The IEEE 802.1Q VLAN tagging scheme is called an explicit VLAN scheme since something
(VLAN tag itself) is appended to the frame instead of being implied
(implicit VLAN) by the contents of the frame. The four-byte tag is inserted
immediately after the source address and before the Type/Length field (see Figure 3).
The first two bytes are called the Tag Protocol Identifier which functions
much like the Type/Length field. The contents of the two bytes are 0x8100, which is to
be recognized as a VLAN tag. The following two bytes are the Tag Control Information.
The remainder of the Ethernet frame stays the same except the Frame Check Sequence (FCS)
must be recalculated because of the longer frame. Other than that restriction, a VLAN
tag can be added or removed without affecting the contents or nature of the message.
 Figure 3 — 802.1Q VLAN standard inserts a four-byte tag into a standard Ethernet frame. |
The two-byte Tag Control Information consists of three bits for IEEE 802.1p priority levels
(that has nothing to do with VLANs), one bit called the Canonical Format Indicator
(CFI) and 12 bits for the VLAN identifier. With 12 bits of identifier, there
could be up to 4096 VLANs. However, all ones are reserved and all zeros indicate no
VLAN association, meaning that the tag is solely to indicate priority level. All other
identifiers can be used to indicate a particular VLAN along with the 802.1p priority
level of the message.
The CFI bit is used to indicate bit ordering within frames, which is an issue when communicating over
non-Ethernet LANs.

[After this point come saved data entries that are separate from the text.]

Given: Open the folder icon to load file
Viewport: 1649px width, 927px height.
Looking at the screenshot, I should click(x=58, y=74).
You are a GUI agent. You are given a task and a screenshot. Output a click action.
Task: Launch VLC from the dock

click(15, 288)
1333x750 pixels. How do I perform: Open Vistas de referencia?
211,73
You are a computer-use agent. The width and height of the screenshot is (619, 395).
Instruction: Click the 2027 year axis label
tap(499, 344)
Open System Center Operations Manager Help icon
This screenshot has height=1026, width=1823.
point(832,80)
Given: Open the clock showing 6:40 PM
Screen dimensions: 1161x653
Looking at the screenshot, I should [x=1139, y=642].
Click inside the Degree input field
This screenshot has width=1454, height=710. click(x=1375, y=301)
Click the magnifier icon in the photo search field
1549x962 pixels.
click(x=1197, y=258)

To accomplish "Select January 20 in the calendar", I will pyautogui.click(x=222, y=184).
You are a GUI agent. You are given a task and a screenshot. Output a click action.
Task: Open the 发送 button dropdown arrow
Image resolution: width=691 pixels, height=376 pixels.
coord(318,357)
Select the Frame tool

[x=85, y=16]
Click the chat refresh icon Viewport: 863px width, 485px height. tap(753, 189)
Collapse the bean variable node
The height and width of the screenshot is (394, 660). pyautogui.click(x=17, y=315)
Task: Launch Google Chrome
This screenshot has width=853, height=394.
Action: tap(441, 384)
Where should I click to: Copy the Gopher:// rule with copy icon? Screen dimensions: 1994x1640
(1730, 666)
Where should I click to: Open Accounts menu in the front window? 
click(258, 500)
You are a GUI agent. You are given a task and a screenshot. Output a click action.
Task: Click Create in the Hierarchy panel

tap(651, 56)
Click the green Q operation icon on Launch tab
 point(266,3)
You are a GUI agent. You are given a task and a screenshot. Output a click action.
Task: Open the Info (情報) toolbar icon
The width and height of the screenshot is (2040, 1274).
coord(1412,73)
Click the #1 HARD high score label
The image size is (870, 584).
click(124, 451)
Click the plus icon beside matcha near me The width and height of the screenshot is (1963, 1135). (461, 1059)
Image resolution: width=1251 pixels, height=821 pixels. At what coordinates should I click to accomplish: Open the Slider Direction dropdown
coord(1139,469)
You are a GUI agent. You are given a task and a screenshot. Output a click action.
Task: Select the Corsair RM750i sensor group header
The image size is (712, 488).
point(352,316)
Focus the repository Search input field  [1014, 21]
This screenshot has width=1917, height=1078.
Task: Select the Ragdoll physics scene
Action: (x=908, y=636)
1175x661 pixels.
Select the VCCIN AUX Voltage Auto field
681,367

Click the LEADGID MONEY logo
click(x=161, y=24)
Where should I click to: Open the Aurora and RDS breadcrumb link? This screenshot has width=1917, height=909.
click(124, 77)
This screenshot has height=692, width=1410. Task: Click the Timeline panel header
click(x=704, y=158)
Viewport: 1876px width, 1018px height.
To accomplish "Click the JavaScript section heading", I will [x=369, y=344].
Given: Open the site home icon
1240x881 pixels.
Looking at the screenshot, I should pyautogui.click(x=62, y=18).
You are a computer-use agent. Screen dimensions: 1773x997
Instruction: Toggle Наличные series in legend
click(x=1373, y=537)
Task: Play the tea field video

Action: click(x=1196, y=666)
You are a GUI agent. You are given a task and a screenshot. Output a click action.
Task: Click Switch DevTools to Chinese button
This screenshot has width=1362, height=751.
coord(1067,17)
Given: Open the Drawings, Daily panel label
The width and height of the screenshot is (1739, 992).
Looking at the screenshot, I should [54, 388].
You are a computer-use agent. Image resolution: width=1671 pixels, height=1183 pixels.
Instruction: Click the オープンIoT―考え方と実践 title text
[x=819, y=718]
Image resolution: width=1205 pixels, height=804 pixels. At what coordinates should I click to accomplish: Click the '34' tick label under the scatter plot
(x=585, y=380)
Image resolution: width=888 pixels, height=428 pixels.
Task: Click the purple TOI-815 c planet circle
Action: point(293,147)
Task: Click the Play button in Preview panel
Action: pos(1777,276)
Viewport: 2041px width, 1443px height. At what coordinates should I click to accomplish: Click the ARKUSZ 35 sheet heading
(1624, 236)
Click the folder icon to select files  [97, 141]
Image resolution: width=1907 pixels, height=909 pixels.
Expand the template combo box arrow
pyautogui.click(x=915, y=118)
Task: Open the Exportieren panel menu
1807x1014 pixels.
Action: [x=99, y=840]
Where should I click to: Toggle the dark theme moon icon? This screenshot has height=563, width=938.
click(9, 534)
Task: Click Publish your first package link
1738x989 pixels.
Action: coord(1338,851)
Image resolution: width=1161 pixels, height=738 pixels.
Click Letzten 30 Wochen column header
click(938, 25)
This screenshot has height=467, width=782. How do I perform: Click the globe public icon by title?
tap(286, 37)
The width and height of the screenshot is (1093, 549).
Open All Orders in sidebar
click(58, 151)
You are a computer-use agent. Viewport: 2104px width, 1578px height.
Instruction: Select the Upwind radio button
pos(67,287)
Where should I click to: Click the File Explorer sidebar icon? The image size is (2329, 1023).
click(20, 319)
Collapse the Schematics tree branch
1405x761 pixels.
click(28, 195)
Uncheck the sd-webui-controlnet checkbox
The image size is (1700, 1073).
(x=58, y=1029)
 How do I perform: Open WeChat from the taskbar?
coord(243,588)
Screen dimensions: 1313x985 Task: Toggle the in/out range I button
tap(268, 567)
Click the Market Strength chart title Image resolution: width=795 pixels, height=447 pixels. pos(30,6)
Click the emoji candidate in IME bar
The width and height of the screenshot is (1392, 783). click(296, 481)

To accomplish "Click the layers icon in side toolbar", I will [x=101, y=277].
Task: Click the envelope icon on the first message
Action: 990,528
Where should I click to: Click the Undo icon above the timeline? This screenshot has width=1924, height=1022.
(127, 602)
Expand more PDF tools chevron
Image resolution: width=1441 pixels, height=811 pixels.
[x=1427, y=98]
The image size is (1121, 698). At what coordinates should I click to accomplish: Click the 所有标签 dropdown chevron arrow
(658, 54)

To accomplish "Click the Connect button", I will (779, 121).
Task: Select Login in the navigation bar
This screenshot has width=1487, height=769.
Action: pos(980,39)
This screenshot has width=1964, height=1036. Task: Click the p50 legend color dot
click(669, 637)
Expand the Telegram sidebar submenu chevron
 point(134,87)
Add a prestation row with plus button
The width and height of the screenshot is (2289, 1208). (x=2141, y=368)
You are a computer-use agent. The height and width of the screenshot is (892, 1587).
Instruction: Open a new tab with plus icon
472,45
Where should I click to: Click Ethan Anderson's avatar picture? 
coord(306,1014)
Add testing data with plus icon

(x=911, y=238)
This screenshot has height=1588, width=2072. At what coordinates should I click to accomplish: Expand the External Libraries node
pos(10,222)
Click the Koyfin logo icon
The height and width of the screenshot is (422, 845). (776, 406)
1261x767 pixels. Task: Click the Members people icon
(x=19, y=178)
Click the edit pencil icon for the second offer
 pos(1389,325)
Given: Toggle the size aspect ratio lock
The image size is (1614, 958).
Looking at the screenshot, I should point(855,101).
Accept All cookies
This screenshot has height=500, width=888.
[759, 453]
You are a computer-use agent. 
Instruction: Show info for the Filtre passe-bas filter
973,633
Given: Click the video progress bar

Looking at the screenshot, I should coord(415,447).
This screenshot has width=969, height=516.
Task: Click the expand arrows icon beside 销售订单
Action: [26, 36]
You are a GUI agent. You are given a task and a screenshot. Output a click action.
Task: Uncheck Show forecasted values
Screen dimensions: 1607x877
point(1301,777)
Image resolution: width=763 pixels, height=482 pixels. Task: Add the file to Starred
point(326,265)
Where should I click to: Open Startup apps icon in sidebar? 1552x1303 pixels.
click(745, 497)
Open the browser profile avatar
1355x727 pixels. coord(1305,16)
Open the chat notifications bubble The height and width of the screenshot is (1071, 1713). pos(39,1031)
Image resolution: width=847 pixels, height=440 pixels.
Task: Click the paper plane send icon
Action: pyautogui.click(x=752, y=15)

Since we are only interested in Ethernet LANs, the CFI bit is set to zero.
VLAN-Unaware End Stations and Switches
Since 802.1Q arrived over 20 years after the invention of Ethernet, there are plenty of VLAN-unaware devices in the field. Although an end station will probably accept the elongated frame, will the software driver "choke" on receiving a 0x8100 Ethertype protocol identifier that it has never seen before? The best practice is for end stations never to see VLAN tags unless they are conditioned to do so. With the amount of legacy equipment in the field, it is a good bet the end the end stations are VLAN-unaware. A VLAN-aware end station is one that can receive and apply 802.1Q VLAN tags and, therefore, is termed tag-aware. However, the same is not true of switches. A VLAN-aware switch must be able to make VLAN-port associations but it may not understand 802.1Q tagging. A Port VLAN switch is a good example. A tag-aware switch understands 802.1Q tagging and can make VLAN-port associations as well.